Dan Prosser | Ti co-founder

Date:

29 January 2025

For most of the 911 GT3’s life, development work focused almost entirely on one area: making the thing go faster. That meant squeezing more and more power out of a given engine capacity – higher rev limits, lighter internals, free-flowing exhausts, more aggressive cams and so on – until eventually that capacity was increased by a couple of hundred cubic centimetres, then increased again, to wring out even more.

And it meant bolting on bigger wings and spoilers to add aerodynamic downforce, and reducing unsprung weight with optional carbon ceramic brakes and forged wheels, and widening tracks and tyres to ramp up mechanical grip. For two and a half decades since the first in 1999, the GT3 evolved like a predator over millennia, steadily becoming more and more optimised so it could fly along a road or around a track faster than ever.

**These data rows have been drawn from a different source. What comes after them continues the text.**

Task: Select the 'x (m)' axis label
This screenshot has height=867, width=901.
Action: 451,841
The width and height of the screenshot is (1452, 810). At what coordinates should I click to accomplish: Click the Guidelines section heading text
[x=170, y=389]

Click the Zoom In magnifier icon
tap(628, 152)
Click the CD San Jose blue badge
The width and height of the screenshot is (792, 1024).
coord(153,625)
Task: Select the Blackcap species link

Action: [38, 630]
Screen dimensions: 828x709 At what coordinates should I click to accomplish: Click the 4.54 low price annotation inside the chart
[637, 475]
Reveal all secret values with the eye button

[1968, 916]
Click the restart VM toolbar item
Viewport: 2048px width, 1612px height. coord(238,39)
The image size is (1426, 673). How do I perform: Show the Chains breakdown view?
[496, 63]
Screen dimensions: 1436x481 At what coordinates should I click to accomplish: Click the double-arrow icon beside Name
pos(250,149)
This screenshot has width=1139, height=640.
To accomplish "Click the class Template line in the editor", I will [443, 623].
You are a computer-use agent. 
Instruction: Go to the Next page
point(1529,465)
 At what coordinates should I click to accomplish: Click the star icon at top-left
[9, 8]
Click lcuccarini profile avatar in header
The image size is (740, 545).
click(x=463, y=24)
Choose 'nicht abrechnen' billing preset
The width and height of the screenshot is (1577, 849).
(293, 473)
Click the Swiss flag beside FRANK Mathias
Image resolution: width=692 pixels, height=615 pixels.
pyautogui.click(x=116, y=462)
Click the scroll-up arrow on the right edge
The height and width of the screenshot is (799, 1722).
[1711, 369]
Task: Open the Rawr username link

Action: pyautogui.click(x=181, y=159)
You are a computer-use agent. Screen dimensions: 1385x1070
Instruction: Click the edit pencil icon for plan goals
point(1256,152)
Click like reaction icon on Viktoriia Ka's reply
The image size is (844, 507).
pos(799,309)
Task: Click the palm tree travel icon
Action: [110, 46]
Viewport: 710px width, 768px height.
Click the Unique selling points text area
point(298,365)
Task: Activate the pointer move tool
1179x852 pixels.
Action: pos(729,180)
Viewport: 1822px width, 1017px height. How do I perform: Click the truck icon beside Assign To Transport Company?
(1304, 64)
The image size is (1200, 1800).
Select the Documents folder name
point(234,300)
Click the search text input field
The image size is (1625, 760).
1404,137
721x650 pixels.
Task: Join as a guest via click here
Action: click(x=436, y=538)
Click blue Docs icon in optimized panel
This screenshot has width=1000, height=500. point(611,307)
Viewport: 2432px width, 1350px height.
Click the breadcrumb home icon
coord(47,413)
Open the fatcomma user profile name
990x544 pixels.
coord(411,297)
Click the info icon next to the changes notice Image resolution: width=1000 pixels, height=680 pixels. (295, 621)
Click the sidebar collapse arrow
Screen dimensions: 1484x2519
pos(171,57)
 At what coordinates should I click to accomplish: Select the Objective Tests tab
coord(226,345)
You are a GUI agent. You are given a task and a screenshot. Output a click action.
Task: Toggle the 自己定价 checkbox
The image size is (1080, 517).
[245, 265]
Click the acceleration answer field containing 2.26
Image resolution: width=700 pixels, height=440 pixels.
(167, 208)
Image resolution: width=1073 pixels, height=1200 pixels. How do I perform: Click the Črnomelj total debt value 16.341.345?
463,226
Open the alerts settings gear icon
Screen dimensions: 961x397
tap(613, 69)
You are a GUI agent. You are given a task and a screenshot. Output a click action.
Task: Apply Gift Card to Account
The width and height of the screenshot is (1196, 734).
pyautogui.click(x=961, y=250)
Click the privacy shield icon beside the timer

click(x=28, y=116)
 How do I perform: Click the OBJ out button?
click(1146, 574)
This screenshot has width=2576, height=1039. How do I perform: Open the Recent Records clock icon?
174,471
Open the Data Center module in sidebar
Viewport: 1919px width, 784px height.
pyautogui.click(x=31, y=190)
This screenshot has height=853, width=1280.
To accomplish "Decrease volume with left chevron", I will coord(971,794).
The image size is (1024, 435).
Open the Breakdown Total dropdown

But it seems there’s been a shift. If the product presentation at last week’s new 911 GT3 launch event near Valencia is any indication, it seems Porsche Motorsport’s engineers now spend more time with their noses buried deep inside the dense, dreary pages of governmental regulatory rulebooks, searching for a way through. Normally on these events we hear about what’s been done to increase engine output; this time, and for the first time, all of Porsche’s powertrain development work went into satisfying new tailpipe emissions legislation.